709:タルウィチャム・3・リプリペア-1

「こうなると、たるうぃがまずするべきは味方全員に魅了耐性を付与する手段の模索でチュかねぇ」

「まあ、そうなるでしょうねぇ……」

 さて、吠えたブラクロが呪われる、と言ういつもの出来事はあったが、反省会を続けるとしよう。

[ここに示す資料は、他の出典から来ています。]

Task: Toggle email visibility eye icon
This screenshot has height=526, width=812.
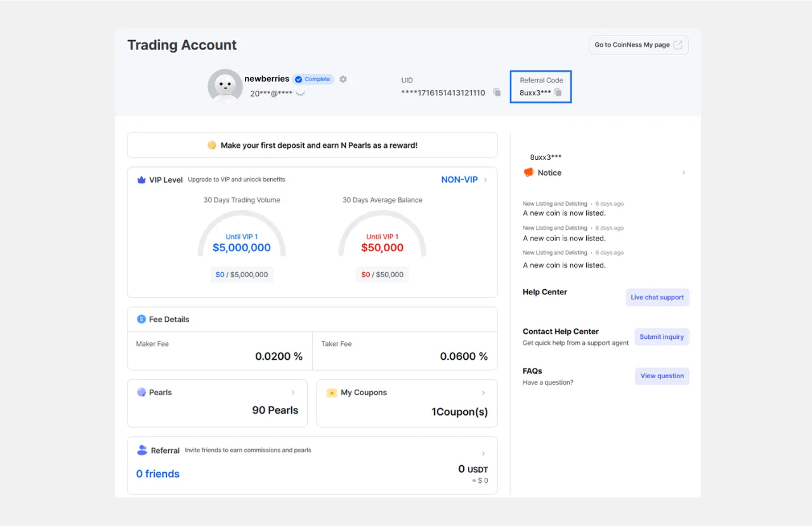Action: (300, 94)
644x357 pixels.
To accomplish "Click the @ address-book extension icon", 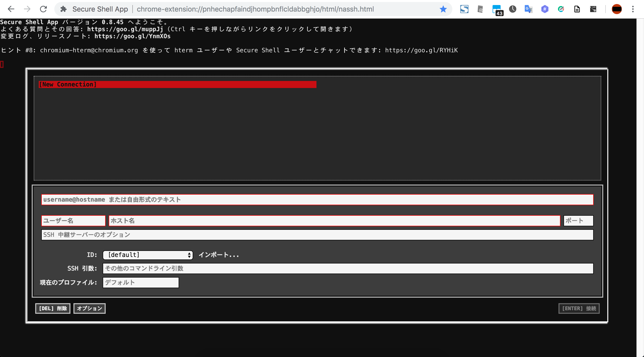I will coord(480,9).
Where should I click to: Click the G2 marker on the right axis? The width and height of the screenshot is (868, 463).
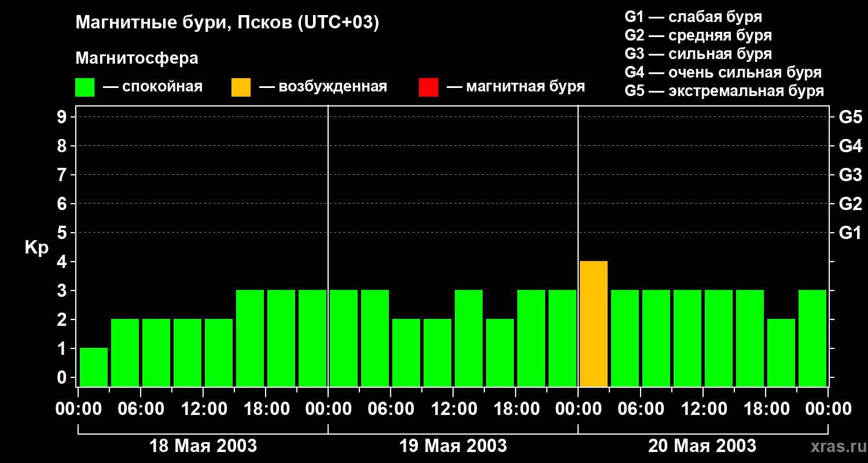click(850, 204)
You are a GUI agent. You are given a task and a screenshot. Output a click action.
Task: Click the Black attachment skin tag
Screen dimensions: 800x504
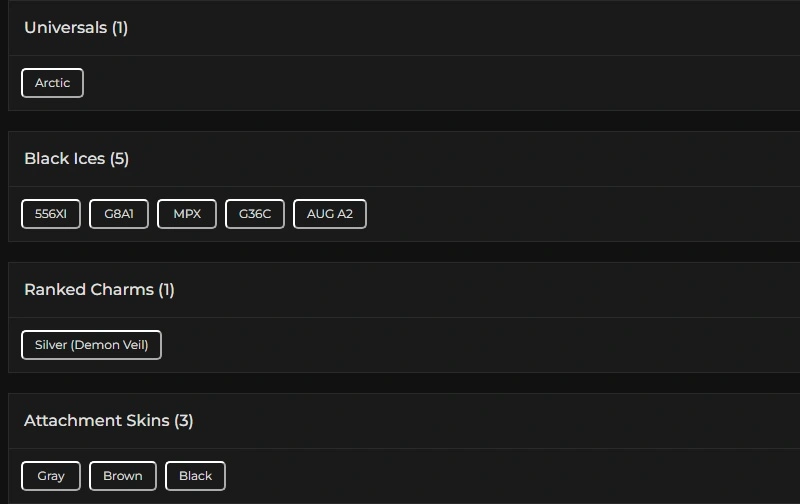[195, 476]
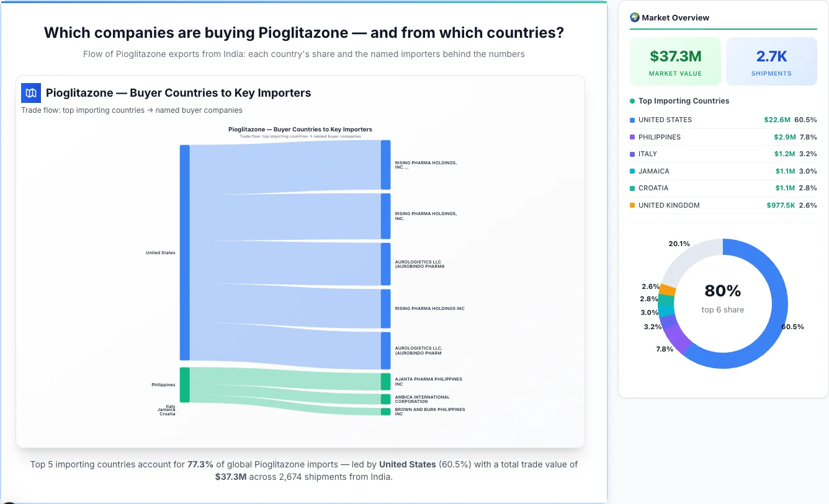Screen dimensions: 829x504
Task: Click the violet swatch beside ITALY
Action: pyautogui.click(x=632, y=154)
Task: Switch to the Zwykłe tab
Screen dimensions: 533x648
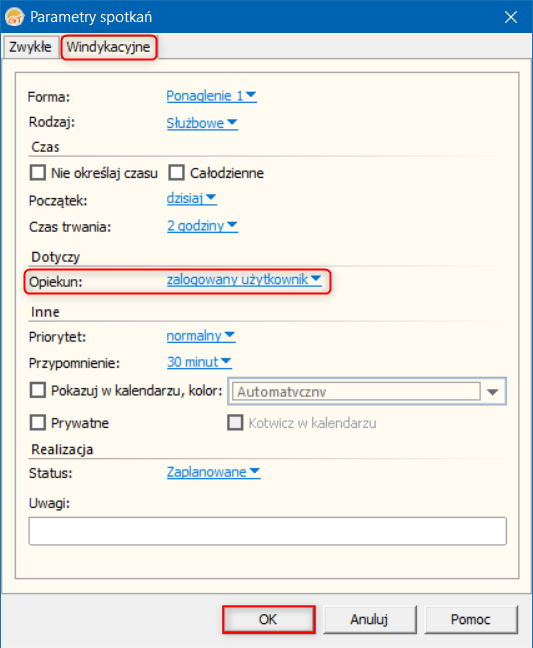Action: click(x=30, y=47)
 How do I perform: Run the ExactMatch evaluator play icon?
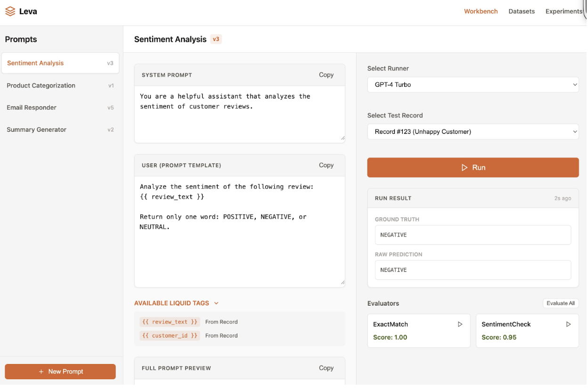coord(460,324)
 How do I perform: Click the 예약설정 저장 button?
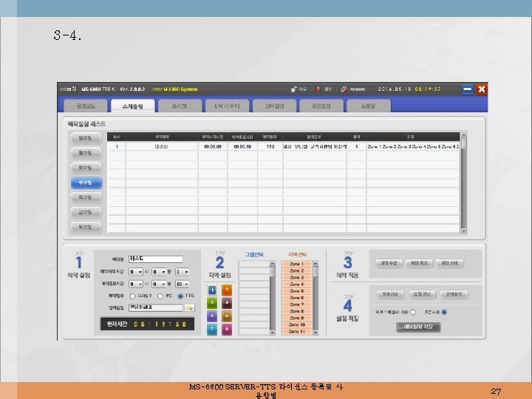coord(418,327)
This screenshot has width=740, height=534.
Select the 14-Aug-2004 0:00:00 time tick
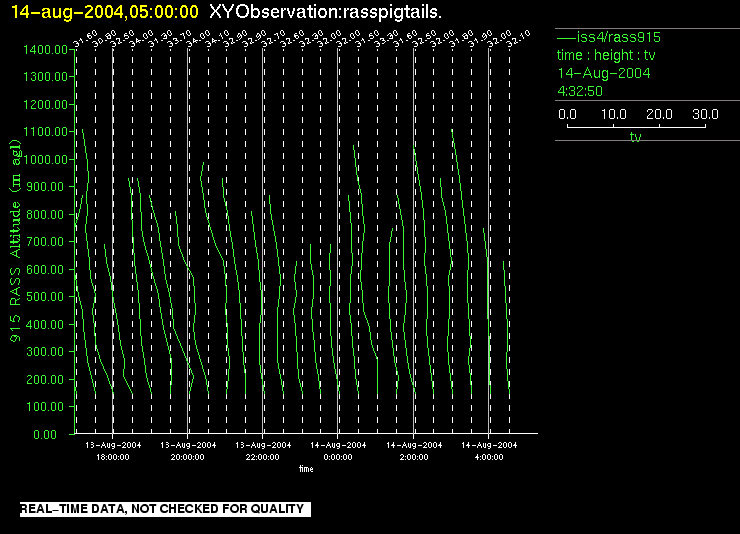click(338, 450)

 ちなみにだが、邪火太夫との戦いから帰ってくると、呪術『魅了の邪眼・3』のスープの鑑定結果はこんな感じに変化していた。



△△△△△

呪術『魅了の邪眼・3』のスープ

レベル:50

耐久度:100/100

干渉力:150

浸食率:100/100

異形度:25


無色透明だが、液中を見ると不思議なものが見える香り高いスープ。

覚悟が出来たならば、よく味わって飲むといい。

そうすれば、君が望む呪いが身に付く事だろう。

だが、心して挑むがいい。

深い深い魅了は相応の闇も沸き立たせ、何人も通さない門として聳えるのだから。

さあ、貴様の死力を私に見せつけてみよ。


注意:このアイテムは『虹霓竜瞳の不老不死呪』タル以外には使用できません。

注意:このアイテムは使用しても、呪術『魅了の邪眼・3』の習得に成功するまで消費されません。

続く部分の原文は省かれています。